Schneier on Security : Password Advice - billswift
http://www.schneier.com/blog/archives/2009/08/password_advice.html#comments

======
ZachPruckowski
This advice is the "how to make the safest password possible" advice. In
general, Schneier focuses not just on "maximum security", but also the
security/utility trade-off.

Individual passwords for every site are probably overkill for many sites. For
sites where no money is involved, you may as well share a password. If someone
who knows my facebook password can access my slashdot account or my
arstechnica account, that's not world-ending. Similarly, if someone has my
Bank of America password, I'm just as screwed as if they knew my Amazon
password or my PayPal password, so if they were the same, it wouldn't matter
much (they not in my case).

I think the easiest way to generate a secure and memorable password is through
transformations. For instance, if we reverse my name (Zachary), use symbols
for the As and a 4 for the H, we get Yr@4c@z (no, this is not my password
anywhere).

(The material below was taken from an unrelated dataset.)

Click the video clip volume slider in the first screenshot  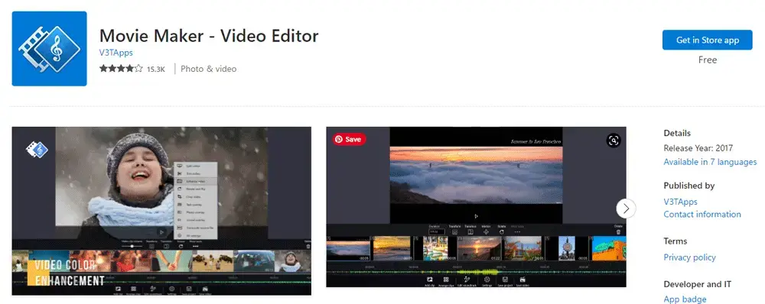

Similarly, if you go one letter at a time from parent's names, you
get something like JEolhinzaanbatehatnh (which could similarly take a
letter->number or letter->symbol transformation) _. You get a secure password,
and all you need to remember is the transformation algorithm.

_ \- My parents' names are not Johnathan and Elizabeth, this is an example
only.

------
billswift
Primarily a link to another site; the interesting thing is that Bruce says he
regularly violates 7 of the ten password rules he lists.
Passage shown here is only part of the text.